| HOW TO COMPLETE THIS TASK |
A single stretch of the material below is to be transcribed exactly, starting at the line with "This screenshot has width=1280, height=720." and ending after the line with "Close the Configuration panel with X".

LISTED RECORDS: Begin

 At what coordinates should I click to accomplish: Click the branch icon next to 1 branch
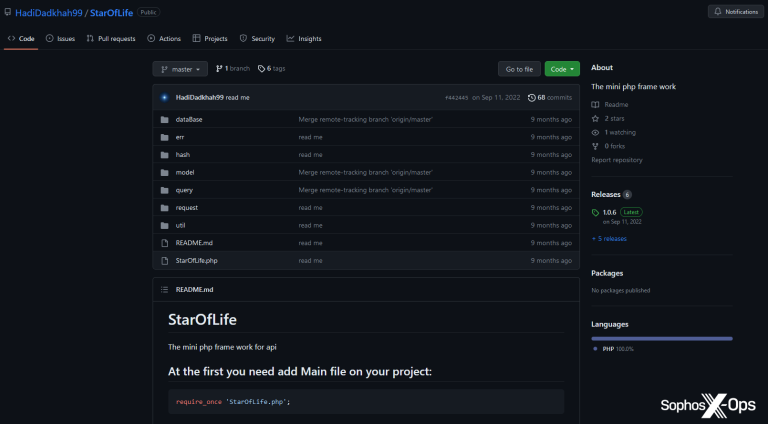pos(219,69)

LISTED RECORDS: End
LISTED RECORDS: Begin

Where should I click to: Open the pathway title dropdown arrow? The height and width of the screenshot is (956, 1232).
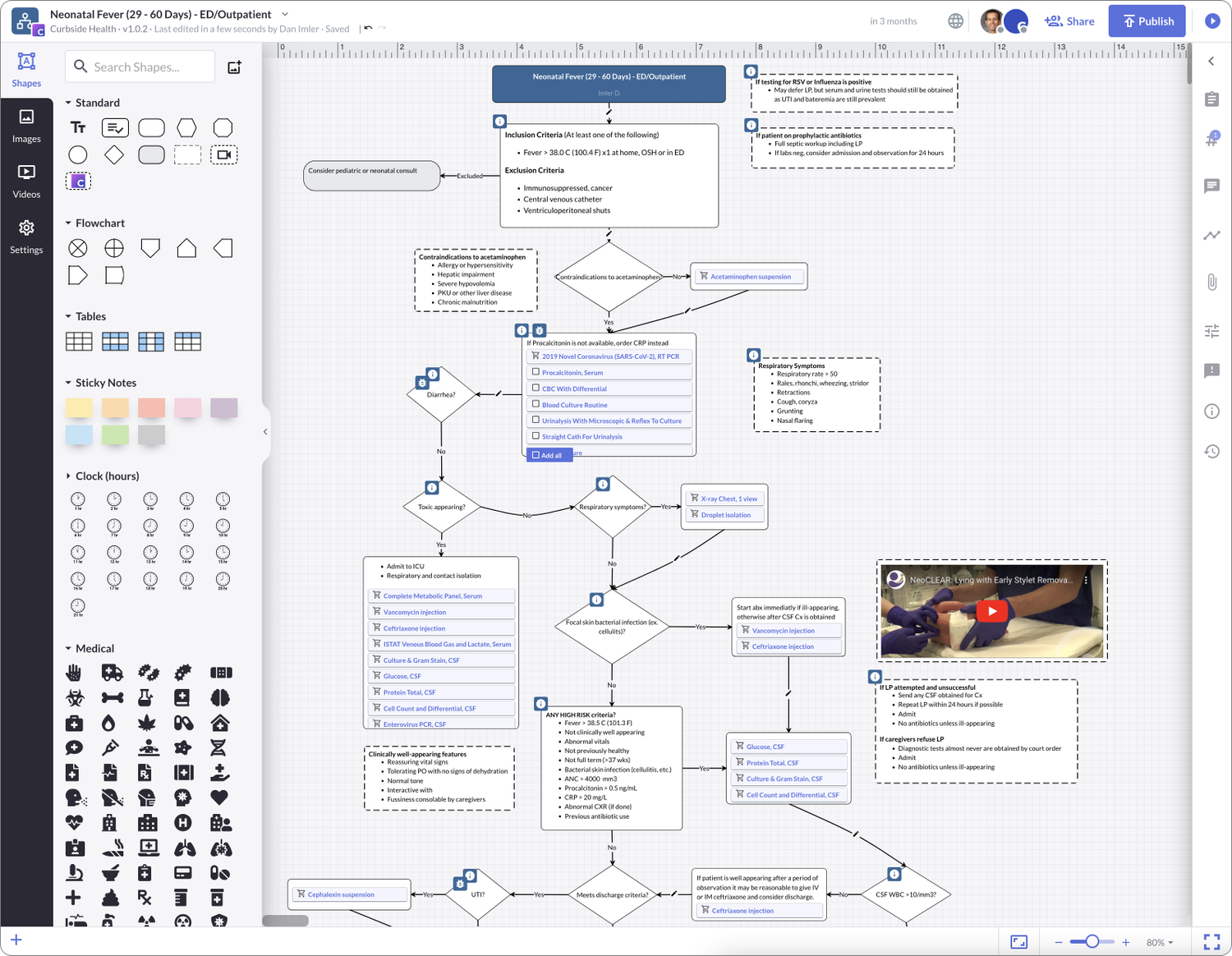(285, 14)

LISTED RECORDS: End
LISTED RECORDS: Begin

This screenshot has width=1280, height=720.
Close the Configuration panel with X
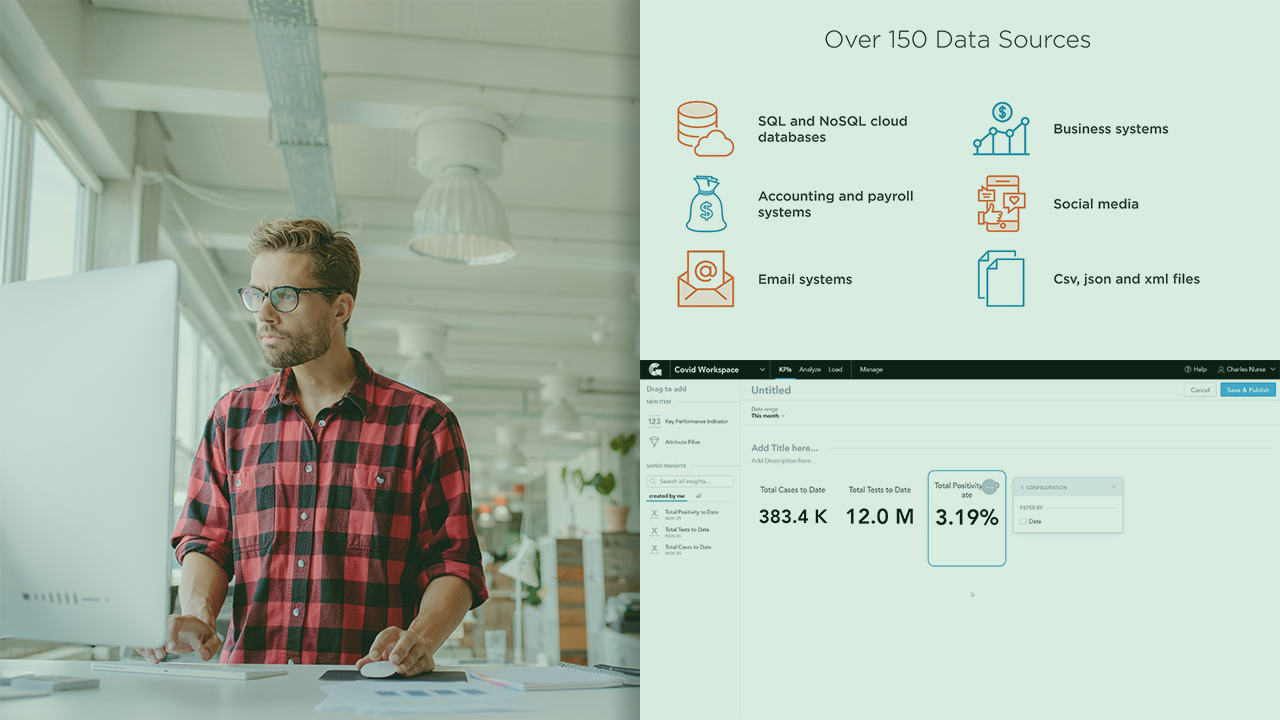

LISTED RECORDS: End

| PROBLEM SOLUTION |
This screenshot has width=1280, height=720.
Close the Configuration panel with X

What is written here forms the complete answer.